I blitzed- I blitzed it. I blitzed through it. Why can’t you?
Sure, everyone feels down. Feels a little- a little wobbly. Eventually, you wobble on out of it. You become better for it. Get thick skin. Struggle is good for the bones, I say. For bone structure. Who likes chubby cheeks, really?
Really? I’ve always been a fan of a sharp cheek bone. High, haughty, like you’ve got something jammed right up your arse. Yes. Yes. I’d take stiff upper lip over wibbly wobbly pockets of sad boy fat, any day.
Sorry, a man. Do you understand that you’re a man? No body wants or needs a sad man. They might take a couple of ’em in. Buff them up, make ’em all shiny. But they don’t want someone who is forever sad. No one wants to fuck a Forever Sad. And that’s what this is all about, isn’t it? Not getting to French or- or and fist the girl of your dreams.
Don’t be a prude, now. After that song and dance at dinner! I swear- I swear if one more person in this house tries to hide something from me, I’ll burn the place down! With all of us in it. Roasting. I mean, we’re almost there anyway.

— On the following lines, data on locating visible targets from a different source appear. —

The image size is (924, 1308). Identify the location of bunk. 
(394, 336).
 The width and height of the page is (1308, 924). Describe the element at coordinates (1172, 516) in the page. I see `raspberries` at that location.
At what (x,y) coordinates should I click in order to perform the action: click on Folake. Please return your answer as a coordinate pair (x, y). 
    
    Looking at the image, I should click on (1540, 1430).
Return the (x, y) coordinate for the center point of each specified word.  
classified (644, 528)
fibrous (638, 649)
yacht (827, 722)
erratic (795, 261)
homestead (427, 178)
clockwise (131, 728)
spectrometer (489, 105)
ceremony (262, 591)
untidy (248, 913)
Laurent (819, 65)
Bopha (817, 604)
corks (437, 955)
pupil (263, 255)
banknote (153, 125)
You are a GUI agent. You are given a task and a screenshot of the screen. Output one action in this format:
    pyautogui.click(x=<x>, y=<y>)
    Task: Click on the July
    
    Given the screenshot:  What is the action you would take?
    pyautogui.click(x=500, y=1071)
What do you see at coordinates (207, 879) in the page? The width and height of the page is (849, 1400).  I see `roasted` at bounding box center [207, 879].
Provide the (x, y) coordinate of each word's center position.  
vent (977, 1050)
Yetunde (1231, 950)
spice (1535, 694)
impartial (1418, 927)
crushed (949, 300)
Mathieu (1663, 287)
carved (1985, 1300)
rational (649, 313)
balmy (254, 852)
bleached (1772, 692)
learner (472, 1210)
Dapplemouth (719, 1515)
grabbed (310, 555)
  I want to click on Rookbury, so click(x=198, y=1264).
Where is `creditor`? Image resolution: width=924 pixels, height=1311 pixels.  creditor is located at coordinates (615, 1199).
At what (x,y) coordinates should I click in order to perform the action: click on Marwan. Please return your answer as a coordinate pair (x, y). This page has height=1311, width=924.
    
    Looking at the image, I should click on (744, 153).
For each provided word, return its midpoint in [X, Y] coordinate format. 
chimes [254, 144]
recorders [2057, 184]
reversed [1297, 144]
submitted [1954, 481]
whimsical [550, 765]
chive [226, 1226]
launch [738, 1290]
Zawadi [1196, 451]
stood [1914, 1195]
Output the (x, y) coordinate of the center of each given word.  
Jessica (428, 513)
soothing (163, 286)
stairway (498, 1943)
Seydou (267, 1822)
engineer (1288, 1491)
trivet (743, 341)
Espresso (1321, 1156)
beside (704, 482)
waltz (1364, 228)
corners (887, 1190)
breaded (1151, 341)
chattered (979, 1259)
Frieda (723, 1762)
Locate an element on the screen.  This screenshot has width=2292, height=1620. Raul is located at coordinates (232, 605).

Might as well arrive in Hell in style.
So don’t be prudish, Elias. I’m your mother. If you can’t be free with me, who can you be free with? You’re so skittish all the time. So lacklasture and somber. But I know, Eli. I know deep down that you love me. You love me more than anything else in this world. And it’s just hard for you to say. You’re sad, so it’s hard for you to say. But you love me. And when I die- because I will die, Eli- that’ll really give you something to slit you wrists about. So shut up about the sadness already.